Cryptographic erase is a data sanitization method that leverages encryption to delete data from storage media securely. Rather than physically erasing data, which can take considerable time and wear on the device, cryptographic erase makes the data inaccessible by changing or deleting the encryption keys. This process leaves only the encrypted data (ciphertext) on the storage media, rendering the data effectively sanitized as it becomes unrecoverable without the encryption key.
Key features and requirements of cryptographic erase include:
- Encryption: All data intended for cryptographic erase must be encrypted prior to recording on the storage media.

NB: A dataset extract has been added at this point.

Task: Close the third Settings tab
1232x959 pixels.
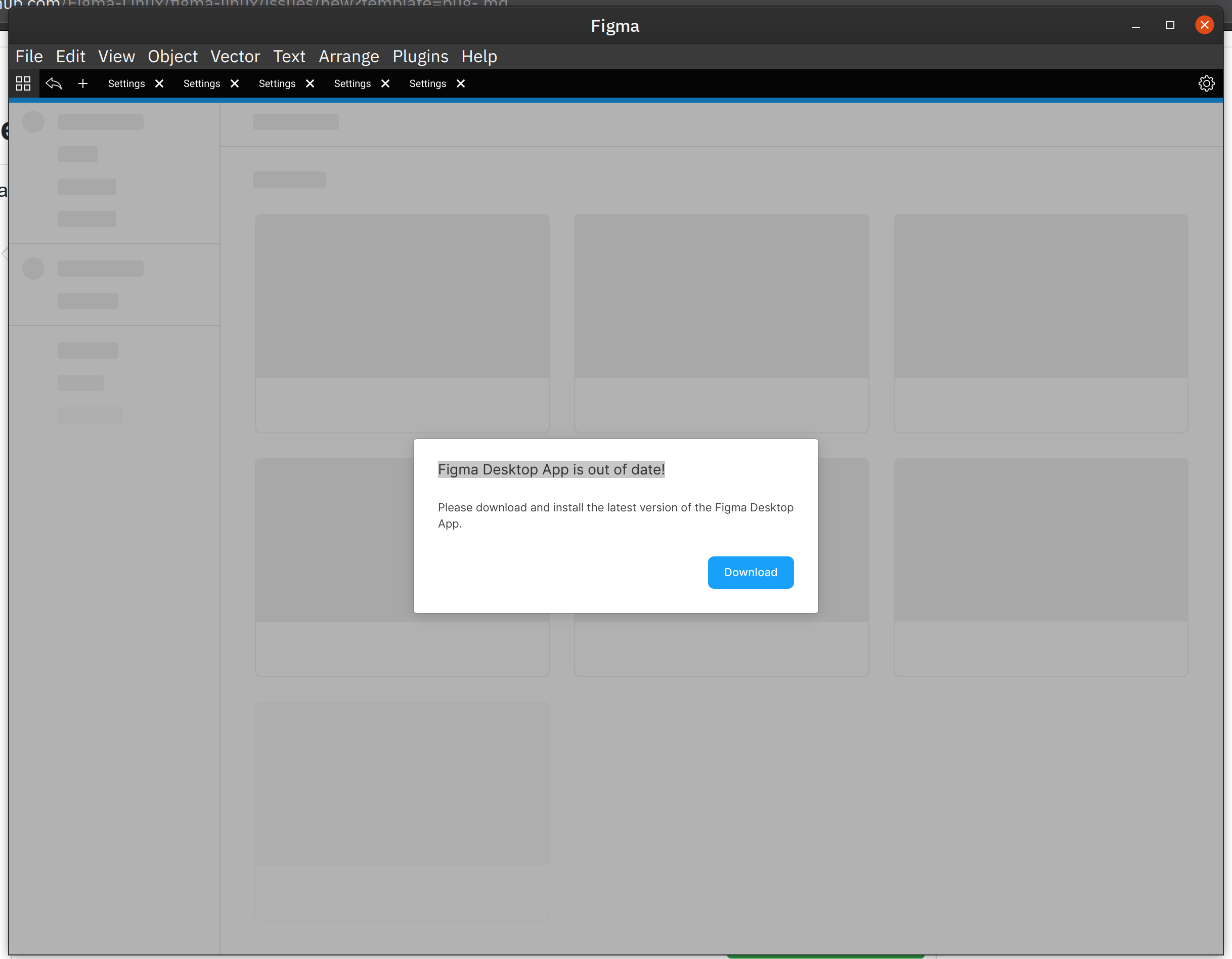Action: coord(310,83)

- Key Strength: The strength of the cryptographic algorithm used to encrypt the target data must be at least 128 bits, and the level of entropy of the encryption key used must also be at least 128 bits.
- Key Sanitization: All copies of the encryption keys used to encrypt the target data must be sanitized. If the target data’s encryption keys are encrypted with one or more wrapping keys, it’s acceptable to perform cryptographic erase by sanitizing a corresponding wrapping key.

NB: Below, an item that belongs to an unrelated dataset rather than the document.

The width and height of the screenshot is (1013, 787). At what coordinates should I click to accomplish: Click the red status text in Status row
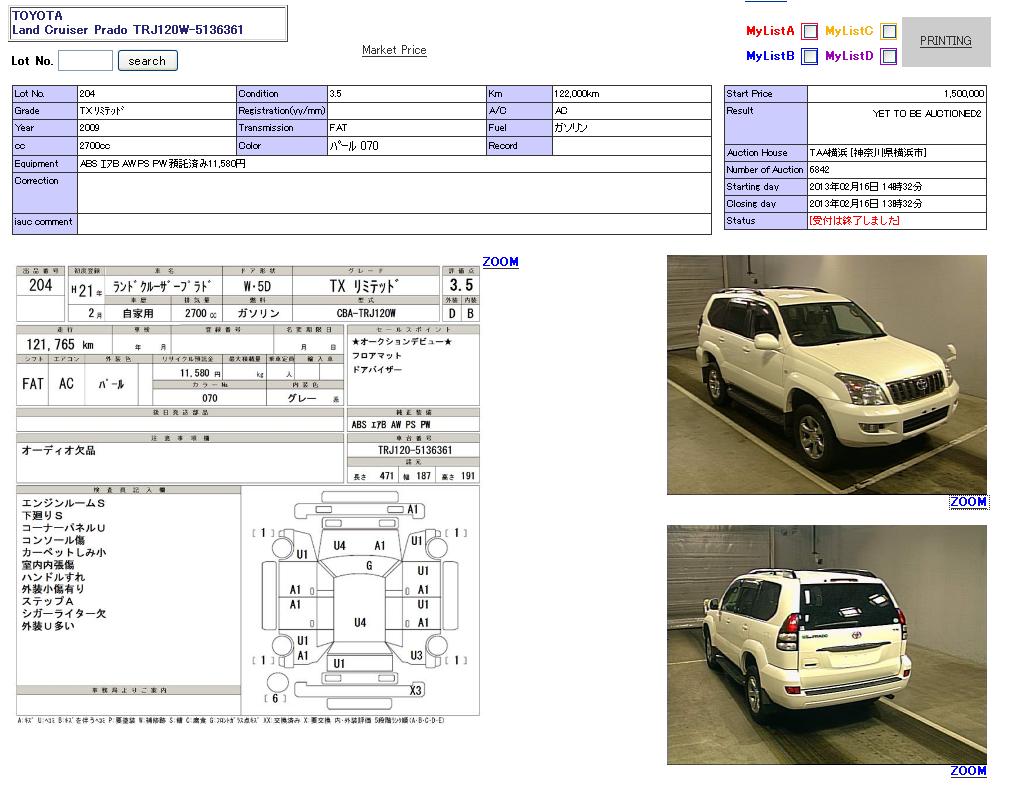[854, 221]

- Speed and Efficiency: Cryptographic erase can provide significant benefits in both timeliness and assurance. It can facilitate rapid eradication of sensitive data (in seconds versus hours or days), reduce wear on the storage device, and make it easier to safely repurpose storage devices, instead of destroying them.
- Implementation: Cryptographic erase should only use a well-vetted cryptographic implementation to avoid potential errors or use of weak cryptographic algorithms.
- Inappropriate Use Cases: Cryptographic erase is not appropriate if the encryption was enabled after sensitive data were stored on the storage device without being sanitized first, or if it is unknown whether sensitive data were stored on the device without being sanitized prior to encryption.